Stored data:
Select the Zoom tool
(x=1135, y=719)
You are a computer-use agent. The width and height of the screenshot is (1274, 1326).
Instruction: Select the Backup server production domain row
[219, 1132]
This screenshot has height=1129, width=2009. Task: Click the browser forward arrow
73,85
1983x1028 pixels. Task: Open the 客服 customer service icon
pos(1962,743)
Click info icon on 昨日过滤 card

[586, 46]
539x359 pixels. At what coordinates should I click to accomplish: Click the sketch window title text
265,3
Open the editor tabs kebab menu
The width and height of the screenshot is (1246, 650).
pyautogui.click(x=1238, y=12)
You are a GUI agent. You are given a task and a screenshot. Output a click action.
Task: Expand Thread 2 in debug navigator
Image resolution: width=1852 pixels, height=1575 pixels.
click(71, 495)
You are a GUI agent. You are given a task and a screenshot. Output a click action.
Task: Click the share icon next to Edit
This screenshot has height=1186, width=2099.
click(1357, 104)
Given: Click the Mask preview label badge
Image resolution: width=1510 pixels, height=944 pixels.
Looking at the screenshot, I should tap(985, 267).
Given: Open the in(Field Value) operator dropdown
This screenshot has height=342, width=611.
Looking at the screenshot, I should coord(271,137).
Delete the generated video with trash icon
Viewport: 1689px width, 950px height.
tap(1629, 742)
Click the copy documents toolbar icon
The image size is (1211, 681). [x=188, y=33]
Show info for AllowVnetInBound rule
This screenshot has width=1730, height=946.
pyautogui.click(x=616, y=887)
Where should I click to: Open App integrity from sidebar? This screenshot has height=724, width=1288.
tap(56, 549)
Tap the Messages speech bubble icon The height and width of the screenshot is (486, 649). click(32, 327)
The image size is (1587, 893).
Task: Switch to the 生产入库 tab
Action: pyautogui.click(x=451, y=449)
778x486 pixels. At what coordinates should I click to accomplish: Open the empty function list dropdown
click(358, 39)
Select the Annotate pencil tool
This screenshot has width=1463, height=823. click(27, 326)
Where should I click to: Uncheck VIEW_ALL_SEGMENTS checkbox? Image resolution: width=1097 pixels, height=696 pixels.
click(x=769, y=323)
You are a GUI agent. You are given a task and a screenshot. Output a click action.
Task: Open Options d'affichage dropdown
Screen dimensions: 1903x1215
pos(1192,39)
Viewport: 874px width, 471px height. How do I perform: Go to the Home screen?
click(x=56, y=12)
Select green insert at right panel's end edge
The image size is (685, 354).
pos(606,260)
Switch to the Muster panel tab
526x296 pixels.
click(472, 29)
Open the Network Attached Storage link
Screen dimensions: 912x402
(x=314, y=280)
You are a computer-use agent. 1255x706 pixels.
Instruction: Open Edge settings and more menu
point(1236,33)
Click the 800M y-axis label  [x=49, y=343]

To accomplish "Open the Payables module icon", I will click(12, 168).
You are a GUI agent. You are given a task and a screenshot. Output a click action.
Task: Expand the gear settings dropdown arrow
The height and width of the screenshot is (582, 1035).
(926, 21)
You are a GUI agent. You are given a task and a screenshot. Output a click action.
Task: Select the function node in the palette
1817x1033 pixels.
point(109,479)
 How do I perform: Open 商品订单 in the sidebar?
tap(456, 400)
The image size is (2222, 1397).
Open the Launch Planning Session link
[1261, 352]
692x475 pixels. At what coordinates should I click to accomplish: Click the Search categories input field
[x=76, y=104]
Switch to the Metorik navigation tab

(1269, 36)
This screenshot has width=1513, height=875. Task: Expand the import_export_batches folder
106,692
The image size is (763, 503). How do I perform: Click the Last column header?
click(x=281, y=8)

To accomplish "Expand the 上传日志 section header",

WHAT YOU ARE ASKED TO DO:
Repeat only the lines running from the line that contains "The image size is (763, 503)." through the last line above, inclusive.

SOLUTION TO THIS EXERCISE:
The image size is (763, 503). How do I perform: Click the Last column header?
click(x=281, y=8)

To accomplish "Expand the 上传日志 section header",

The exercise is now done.